For children facing deportation, problems abound

Court proceedings are often haphazard affairs, with language barriers,
frustrated judges and scarce legal help.

By Cara Anna
ASSOCIATED PRESS
Friday, December 08, 2006

NEW YORK He paces outside New York's immigration court,scanning faces.
Then he finds them, two nervous-looking older teens. "Habla ingls?" he
asks them. No, they say. He pauses. "You have a passa-port? ID? Nada?" No.
The lawyer widens his eyes. "Mother, father? Family? Tio, tia? Nobody?
Just you?" Yes, his new clients say. In minutes, these boys will tell a
judge whether they want to fight deportation. Even with the language
problem, they're lucky they at least have a lawyer. A list outside the
courtroom says 37 children are here today, and just three of them have
lawyers. Of approximately 7,800 unaccompanied children who passed through
government custody in the fiscal year that just ended, more than half went
to court alone, observers say.

There's no way to be sure. The government doesn't track legal aid in these
cases. It can't say how many children show up for immigration court at
all. A new study by the Vera Institute of Justice should offer the first
idea.  The group is looking at 18,000 cases of children in government
custody between January 2003 and July of this year, and it shared some
early results with The Associated Press. Two-thirds of the cases had
closed. Of those, 70 percent ended with children being deported, and just
2 percent won asylum. Most of the rest asked to be sent back. A look at
America's immigration courts shows a system in which frustrated judges
find themselves explaining the law to 12-year-olds, often through a
translator. The government treats detained children as adults, giving them
a phone list of volunteer lawyers. Often, no call is made.
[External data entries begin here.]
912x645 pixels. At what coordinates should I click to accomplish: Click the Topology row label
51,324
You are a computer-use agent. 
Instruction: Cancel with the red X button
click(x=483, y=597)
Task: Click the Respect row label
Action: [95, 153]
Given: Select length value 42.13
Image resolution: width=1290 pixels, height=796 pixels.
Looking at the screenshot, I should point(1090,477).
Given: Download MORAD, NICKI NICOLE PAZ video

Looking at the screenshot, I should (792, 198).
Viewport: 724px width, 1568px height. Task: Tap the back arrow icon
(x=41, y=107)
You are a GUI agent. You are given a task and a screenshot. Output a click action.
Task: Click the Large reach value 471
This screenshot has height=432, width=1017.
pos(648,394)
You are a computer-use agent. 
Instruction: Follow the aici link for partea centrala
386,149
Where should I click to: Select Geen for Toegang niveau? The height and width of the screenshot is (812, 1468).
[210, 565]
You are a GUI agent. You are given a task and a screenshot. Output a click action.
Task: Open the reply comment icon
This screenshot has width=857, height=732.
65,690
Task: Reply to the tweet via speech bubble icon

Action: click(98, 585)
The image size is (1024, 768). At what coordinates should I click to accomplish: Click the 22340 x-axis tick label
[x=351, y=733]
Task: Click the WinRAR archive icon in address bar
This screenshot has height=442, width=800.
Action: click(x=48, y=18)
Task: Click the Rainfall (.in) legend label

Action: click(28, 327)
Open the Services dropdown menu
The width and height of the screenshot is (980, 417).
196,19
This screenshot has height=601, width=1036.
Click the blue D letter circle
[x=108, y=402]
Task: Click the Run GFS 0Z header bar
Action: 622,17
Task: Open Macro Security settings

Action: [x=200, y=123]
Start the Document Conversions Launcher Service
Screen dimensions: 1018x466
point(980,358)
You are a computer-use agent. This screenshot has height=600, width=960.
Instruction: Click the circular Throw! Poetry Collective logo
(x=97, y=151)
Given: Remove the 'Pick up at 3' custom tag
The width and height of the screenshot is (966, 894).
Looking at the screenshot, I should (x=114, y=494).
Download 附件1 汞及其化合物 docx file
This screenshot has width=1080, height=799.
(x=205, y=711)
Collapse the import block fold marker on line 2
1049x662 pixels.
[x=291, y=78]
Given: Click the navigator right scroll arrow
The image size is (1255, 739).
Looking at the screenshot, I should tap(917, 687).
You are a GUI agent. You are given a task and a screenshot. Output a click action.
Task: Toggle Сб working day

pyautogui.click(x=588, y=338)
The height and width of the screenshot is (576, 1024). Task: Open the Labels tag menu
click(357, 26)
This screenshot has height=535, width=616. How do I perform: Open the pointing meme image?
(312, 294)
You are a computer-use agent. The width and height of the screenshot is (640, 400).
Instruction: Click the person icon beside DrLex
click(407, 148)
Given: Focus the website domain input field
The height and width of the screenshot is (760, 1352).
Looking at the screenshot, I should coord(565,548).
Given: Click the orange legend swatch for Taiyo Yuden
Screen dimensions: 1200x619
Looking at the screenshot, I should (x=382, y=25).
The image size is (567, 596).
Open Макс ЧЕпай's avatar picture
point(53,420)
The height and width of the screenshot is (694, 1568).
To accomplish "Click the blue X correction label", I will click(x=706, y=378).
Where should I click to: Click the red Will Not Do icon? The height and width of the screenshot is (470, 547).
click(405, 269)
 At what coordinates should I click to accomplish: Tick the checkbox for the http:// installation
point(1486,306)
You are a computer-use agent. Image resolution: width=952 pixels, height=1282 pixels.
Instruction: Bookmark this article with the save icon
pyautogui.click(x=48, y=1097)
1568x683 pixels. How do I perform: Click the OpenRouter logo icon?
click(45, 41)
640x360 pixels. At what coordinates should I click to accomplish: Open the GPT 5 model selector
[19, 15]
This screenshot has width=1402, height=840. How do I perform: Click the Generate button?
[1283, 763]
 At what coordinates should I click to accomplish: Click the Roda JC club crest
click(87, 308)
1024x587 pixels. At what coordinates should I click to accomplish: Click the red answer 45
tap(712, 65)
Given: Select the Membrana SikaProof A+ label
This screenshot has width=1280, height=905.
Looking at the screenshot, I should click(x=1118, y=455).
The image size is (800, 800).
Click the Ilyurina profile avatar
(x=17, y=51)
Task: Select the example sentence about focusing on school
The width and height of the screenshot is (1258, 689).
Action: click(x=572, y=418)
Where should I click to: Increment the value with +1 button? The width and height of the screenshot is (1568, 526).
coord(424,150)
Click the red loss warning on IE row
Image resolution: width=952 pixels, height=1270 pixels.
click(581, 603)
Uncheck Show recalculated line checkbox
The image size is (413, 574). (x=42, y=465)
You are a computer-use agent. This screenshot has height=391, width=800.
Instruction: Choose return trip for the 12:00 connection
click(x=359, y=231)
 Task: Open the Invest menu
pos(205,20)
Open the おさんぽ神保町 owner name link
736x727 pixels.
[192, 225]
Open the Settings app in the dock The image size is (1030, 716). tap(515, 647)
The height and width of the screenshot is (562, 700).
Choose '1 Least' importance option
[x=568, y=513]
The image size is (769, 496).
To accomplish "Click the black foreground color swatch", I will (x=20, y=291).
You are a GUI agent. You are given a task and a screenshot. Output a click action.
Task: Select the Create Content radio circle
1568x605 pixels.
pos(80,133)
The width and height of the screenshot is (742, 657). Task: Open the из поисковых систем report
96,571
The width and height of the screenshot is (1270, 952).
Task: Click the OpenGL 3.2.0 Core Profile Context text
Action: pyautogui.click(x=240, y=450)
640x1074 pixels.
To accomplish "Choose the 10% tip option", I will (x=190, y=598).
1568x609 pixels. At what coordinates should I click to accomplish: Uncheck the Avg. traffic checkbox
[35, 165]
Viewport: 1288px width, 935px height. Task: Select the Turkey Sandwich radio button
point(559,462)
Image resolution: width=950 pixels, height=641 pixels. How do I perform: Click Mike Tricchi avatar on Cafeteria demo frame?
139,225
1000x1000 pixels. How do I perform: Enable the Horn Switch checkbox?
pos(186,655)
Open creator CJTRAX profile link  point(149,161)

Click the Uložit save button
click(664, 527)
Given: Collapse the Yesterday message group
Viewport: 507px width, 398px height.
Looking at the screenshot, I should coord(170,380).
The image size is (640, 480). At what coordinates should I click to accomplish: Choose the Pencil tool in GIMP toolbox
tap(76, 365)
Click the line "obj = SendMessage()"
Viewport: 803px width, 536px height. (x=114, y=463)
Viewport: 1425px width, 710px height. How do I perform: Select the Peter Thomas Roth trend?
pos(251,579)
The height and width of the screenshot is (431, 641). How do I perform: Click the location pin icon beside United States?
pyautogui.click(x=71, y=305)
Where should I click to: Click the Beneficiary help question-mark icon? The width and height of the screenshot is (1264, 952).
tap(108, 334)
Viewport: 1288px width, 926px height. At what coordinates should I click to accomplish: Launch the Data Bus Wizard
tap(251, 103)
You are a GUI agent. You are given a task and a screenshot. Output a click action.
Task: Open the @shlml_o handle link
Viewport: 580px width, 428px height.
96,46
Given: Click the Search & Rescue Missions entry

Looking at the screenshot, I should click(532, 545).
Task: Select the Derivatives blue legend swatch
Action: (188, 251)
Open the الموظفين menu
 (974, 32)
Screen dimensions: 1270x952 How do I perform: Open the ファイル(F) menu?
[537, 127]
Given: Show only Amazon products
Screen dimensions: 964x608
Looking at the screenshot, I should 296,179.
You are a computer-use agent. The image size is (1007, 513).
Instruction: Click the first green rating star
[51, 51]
Nonprofits and volunteer lawyers sometimes appear, trying to offer
assistance before youths accept deportation. Some judges simply ask if
anyone in the courtroom can step in to help. Though some new efforts are
beginning to address the issue, advocates worry that child trafficking,
smuggling or abusemay go unnoticed because children don't know how to ask
for help. "I don't know what asylum means. . . . I am afraid to go back to
Haiti," a 10-year-old Haitian girl told interviewers for a Harvard report
released this summer. The report, "Seeking Asylum Alone," criticized the
government for not providing lawyers and for not tracking the problem.
Caught at the border or deeper inside the country, the immigrant children
are most often from Mexico, Guatemala, Honduras and El Salvador. Until
2003, unaccompanied children with no guardian to claim them were placed in
detention centers, where they sometimes mixed with violent offenders.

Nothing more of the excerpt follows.